Exercise: Print all of the data exactly, with no line missing.

[Opening Provided records section]

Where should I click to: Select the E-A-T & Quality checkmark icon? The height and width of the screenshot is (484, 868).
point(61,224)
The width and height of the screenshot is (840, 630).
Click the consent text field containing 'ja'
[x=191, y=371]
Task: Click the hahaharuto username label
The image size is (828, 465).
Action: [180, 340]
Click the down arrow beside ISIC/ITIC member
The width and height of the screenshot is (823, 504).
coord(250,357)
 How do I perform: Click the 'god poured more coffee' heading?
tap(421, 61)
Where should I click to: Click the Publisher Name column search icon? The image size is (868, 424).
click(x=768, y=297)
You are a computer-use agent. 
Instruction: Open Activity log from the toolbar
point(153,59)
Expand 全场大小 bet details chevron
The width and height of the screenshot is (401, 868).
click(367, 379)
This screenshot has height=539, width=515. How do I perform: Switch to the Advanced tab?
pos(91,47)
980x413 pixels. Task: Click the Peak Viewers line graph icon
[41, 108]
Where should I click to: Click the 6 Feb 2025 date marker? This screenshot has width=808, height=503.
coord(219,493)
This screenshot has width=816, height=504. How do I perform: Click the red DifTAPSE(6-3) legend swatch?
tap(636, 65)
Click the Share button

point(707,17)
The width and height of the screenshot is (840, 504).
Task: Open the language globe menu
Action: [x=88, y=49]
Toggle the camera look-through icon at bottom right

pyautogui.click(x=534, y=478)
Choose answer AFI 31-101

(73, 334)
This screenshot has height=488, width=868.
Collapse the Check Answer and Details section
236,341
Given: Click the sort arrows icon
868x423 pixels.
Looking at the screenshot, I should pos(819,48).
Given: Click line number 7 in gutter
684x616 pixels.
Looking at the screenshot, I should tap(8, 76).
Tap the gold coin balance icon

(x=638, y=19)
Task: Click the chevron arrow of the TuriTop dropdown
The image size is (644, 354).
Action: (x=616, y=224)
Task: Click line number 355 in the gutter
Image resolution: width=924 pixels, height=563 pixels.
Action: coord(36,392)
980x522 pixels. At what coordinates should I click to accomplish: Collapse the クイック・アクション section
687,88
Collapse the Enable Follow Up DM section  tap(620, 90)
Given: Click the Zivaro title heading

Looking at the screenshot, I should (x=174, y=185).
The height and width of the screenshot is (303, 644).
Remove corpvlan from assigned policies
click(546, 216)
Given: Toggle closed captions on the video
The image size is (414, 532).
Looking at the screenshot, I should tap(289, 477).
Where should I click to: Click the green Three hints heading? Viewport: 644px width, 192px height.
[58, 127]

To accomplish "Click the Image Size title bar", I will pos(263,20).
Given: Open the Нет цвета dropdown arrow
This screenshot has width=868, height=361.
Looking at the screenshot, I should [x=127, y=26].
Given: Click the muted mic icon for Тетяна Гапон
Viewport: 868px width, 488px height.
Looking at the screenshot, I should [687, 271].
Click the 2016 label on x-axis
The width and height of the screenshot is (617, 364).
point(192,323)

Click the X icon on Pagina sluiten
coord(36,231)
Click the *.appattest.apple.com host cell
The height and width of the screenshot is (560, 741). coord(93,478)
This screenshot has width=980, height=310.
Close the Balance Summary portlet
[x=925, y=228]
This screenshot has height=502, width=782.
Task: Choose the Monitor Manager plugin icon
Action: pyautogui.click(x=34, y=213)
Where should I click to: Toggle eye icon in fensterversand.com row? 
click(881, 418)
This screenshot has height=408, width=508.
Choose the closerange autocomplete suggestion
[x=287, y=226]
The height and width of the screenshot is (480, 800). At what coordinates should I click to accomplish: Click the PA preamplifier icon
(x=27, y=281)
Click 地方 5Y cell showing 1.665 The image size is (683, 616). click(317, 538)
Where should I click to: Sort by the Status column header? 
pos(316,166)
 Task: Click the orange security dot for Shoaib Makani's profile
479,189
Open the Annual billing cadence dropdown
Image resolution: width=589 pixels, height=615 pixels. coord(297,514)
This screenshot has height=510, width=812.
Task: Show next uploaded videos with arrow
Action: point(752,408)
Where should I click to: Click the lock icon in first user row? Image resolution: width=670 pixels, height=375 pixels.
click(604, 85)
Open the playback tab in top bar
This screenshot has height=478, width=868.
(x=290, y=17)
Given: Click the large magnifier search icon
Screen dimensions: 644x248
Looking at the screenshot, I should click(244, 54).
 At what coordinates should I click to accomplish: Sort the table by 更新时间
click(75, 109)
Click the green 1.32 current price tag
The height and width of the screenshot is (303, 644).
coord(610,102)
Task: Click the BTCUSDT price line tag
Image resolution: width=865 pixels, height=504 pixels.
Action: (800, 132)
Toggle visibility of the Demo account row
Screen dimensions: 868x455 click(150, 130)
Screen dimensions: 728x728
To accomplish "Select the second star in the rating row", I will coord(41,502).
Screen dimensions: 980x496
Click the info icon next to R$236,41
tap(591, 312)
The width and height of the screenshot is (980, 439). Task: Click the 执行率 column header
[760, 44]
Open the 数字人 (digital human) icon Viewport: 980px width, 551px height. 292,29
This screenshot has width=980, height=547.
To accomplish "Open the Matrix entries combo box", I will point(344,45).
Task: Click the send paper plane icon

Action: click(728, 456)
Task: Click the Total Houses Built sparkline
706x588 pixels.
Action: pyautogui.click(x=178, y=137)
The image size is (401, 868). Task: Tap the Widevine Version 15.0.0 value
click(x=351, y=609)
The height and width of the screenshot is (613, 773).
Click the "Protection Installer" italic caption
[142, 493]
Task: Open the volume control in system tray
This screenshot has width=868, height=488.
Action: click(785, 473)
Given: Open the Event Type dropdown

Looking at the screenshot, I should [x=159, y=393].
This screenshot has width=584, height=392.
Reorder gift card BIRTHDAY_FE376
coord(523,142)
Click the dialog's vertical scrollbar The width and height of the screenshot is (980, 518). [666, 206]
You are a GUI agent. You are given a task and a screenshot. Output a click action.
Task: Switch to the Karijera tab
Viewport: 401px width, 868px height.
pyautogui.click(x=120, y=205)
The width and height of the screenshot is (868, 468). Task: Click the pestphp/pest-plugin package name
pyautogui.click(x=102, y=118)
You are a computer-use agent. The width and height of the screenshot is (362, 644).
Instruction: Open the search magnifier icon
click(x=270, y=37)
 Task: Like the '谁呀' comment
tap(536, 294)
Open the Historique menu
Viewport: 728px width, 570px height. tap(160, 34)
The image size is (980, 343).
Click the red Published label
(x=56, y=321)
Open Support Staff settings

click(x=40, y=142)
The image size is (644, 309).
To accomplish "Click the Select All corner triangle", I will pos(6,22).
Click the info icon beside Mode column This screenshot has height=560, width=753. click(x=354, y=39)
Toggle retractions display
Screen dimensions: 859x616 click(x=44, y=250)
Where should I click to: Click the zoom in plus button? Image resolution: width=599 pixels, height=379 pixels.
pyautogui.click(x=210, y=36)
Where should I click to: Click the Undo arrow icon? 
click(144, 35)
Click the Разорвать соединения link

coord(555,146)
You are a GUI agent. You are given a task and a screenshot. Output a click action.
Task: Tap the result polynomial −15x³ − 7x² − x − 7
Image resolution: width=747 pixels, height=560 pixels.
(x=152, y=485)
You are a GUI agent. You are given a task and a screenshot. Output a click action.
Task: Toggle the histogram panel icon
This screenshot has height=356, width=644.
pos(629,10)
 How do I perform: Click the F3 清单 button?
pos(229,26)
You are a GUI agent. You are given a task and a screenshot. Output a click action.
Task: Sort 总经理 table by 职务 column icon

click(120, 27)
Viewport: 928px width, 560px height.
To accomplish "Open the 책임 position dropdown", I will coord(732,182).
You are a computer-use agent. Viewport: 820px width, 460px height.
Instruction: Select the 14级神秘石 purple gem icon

[Closing Provided records section]

Reply to the exercise:
Where should I click to: Select the E-A-T & Quality checkmark icon? The height and width of the screenshot is (484, 868).
point(61,224)
The width and height of the screenshot is (840, 630).
Click the consent text field containing 'ja'
[x=191, y=371]
Task: Click the hahaharuto username label
The image size is (828, 465).
Action: [180, 340]
Click the down arrow beside ISIC/ITIC member
The width and height of the screenshot is (823, 504).
coord(250,357)
 How do I perform: Click the 'god poured more coffee' heading?
tap(421, 61)
Where should I click to: Click the Publisher Name column search icon? The image size is (868, 424).
click(x=768, y=297)
You are a computer-use agent. 
Instruction: Open Activity log from the toolbar
point(153,59)
Expand 全场大小 bet details chevron
The width and height of the screenshot is (401, 868).
click(367, 379)
This screenshot has height=539, width=515. How do I perform: Switch to the Advanced tab?
pos(91,47)
980x413 pixels. Task: Click the Peak Viewers line graph icon
[41, 108]
Where should I click to: Click the 6 Feb 2025 date marker? This screenshot has width=808, height=503.
coord(219,493)
This screenshot has width=816, height=504. How do I perform: Click the red DifTAPSE(6-3) legend swatch?
tap(636, 65)
Click the Share button

point(707,17)
The width and height of the screenshot is (840, 504).
Task: Open the language globe menu
Action: [x=88, y=49]
Toggle the camera look-through icon at bottom right

pyautogui.click(x=534, y=478)
Choose answer AFI 31-101

(73, 334)
This screenshot has height=488, width=868.
Collapse the Check Answer and Details section
236,341
Given: Click the sort arrows icon
868x423 pixels.
Looking at the screenshot, I should pos(819,48).
Given: Click line number 7 in gutter
684x616 pixels.
Looking at the screenshot, I should tap(8, 76).
Tap the gold coin balance icon

(x=638, y=19)
Task: Click the chevron arrow of the TuriTop dropdown
The image size is (644, 354).
Action: (x=616, y=224)
Task: Click line number 355 in the gutter
Image resolution: width=924 pixels, height=563 pixels.
Action: coord(36,392)
980x522 pixels. At what coordinates should I click to accomplish: Collapse the クイック・アクション section
687,88
Collapse the Enable Follow Up DM section  tap(620, 90)
Given: Click the Zivaro title heading

Looking at the screenshot, I should (x=174, y=185).
The height and width of the screenshot is (303, 644).
Remove corpvlan from assigned policies
click(546, 216)
Given: Toggle closed captions on the video
The image size is (414, 532).
Looking at the screenshot, I should tap(289, 477).
Where should I click to: Click the green Three hints heading? Viewport: 644px width, 192px height.
[58, 127]

To accomplish "Click the Image Size title bar", I will pos(263,20).
Given: Open the Нет цвета dropdown arrow
This screenshot has width=868, height=361.
Looking at the screenshot, I should [x=127, y=26].
Given: Click the muted mic icon for Тетяна Гапон
Viewport: 868px width, 488px height.
Looking at the screenshot, I should [687, 271].
Click the 2016 label on x-axis
The width and height of the screenshot is (617, 364).
point(192,323)

Click the X icon on Pagina sluiten
coord(36,231)
Click the *.appattest.apple.com host cell
The height and width of the screenshot is (560, 741). coord(93,478)
This screenshot has width=980, height=310.
Close the Balance Summary portlet
[x=925, y=228]
This screenshot has height=502, width=782.
Task: Choose the Monitor Manager plugin icon
Action: pyautogui.click(x=34, y=213)
Where should I click to: Toggle eye icon in fensterversand.com row? 
click(881, 418)
This screenshot has height=408, width=508.
Choose the closerange autocomplete suggestion
[x=287, y=226]
The height and width of the screenshot is (480, 800). At what coordinates should I click to accomplish: Click the PA preamplifier icon
(x=27, y=281)
Click 地方 5Y cell showing 1.665 The image size is (683, 616). click(317, 538)
Where should I click to: Sort by the Status column header? 
pos(316,166)
 Task: Click the orange security dot for Shoaib Makani's profile
479,189
Open the Annual billing cadence dropdown
Image resolution: width=589 pixels, height=615 pixels. coord(297,514)
This screenshot has height=510, width=812.
Task: Show next uploaded videos with arrow
Action: point(752,408)
Where should I click to: Click the lock icon in first user row? Image resolution: width=670 pixels, height=375 pixels.
click(604, 85)
Open the playback tab in top bar
This screenshot has height=478, width=868.
(x=290, y=17)
Given: Click the large magnifier search icon
Screen dimensions: 644x248
Looking at the screenshot, I should click(244, 54).
 At what coordinates should I click to accomplish: Sort the table by 更新时间
click(75, 109)
Click the green 1.32 current price tag
The height and width of the screenshot is (303, 644).
coord(610,102)
Task: Click the BTCUSDT price line tag
Image resolution: width=865 pixels, height=504 pixels.
Action: (800, 132)
Toggle visibility of the Demo account row
Screen dimensions: 868x455 click(150, 130)
Screen dimensions: 728x728
To accomplish "Select the second star in the rating row", I will coord(41,502).
Screen dimensions: 980x496
Click the info icon next to R$236,41
tap(591, 312)
The width and height of the screenshot is (980, 439). Task: Click the 执行率 column header
[760, 44]
Open the 数字人 (digital human) icon Viewport: 980px width, 551px height. 292,29
This screenshot has width=980, height=547.
To accomplish "Open the Matrix entries combo box", I will point(344,45).
Task: Click the send paper plane icon

Action: click(728, 456)
Task: Click the Total Houses Built sparkline
706x588 pixels.
Action: pyautogui.click(x=178, y=137)
The image size is (401, 868). Task: Tap the Widevine Version 15.0.0 value
click(x=351, y=609)
The height and width of the screenshot is (613, 773).
Click the "Protection Installer" italic caption
[142, 493]
Task: Open the volume control in system tray
This screenshot has width=868, height=488.
Action: click(785, 473)
Given: Open the Event Type dropdown

Looking at the screenshot, I should [x=159, y=393].
This screenshot has width=584, height=392.
Reorder gift card BIRTHDAY_FE376
coord(523,142)
Click the dialog's vertical scrollbar The width and height of the screenshot is (980, 518). [666, 206]
You are a GUI agent. You are given a task and a screenshot. Output a click action.
Task: Switch to the Karijera tab
Viewport: 401px width, 868px height.
pyautogui.click(x=120, y=205)
The width and height of the screenshot is (868, 468). Task: Click the pestphp/pest-plugin package name
pyautogui.click(x=102, y=118)
You are a computer-use agent. The width and height of the screenshot is (362, 644).
Instruction: Open the search magnifier icon
click(x=270, y=37)
 Task: Like the '谁呀' comment
tap(536, 294)
Open the Historique menu
Viewport: 728px width, 570px height. tap(160, 34)
The image size is (980, 343).
Click the red Published label
(x=56, y=321)
Open Support Staff settings

click(x=40, y=142)
The image size is (644, 309).
To accomplish "Click the Select All corner triangle", I will pos(6,22).
Click the info icon beside Mode column This screenshot has height=560, width=753. click(x=354, y=39)
Toggle retractions display
Screen dimensions: 859x616 click(x=44, y=250)
Where should I click to: Click the zoom in plus button? Image resolution: width=599 pixels, height=379 pixels.
pyautogui.click(x=210, y=36)
Where should I click to: Click the Undo arrow icon? 
click(144, 35)
Click the Разорвать соединения link

coord(555,146)
You are a GUI agent. You are given a task and a screenshot. Output a click action.
Task: Tap the result polynomial −15x³ − 7x² − x − 7
Image resolution: width=747 pixels, height=560 pixels.
(x=152, y=485)
You are a GUI agent. You are given a task and a screenshot. Output a click action.
Task: Toggle the histogram panel icon
This screenshot has height=356, width=644.
pos(629,10)
 How do I perform: Click the F3 清单 button?
pos(229,26)
You are a GUI agent. You are given a task and a screenshot. Output a click action.
Task: Sort 总经理 table by 职务 column icon

click(120, 27)
Viewport: 928px width, 560px height.
To accomplish "Open the 책임 position dropdown", I will coord(732,182).
You are a computer-use agent. Viewport: 820px width, 460px height.
Instruction: Select the 14级神秘石 purple gem icon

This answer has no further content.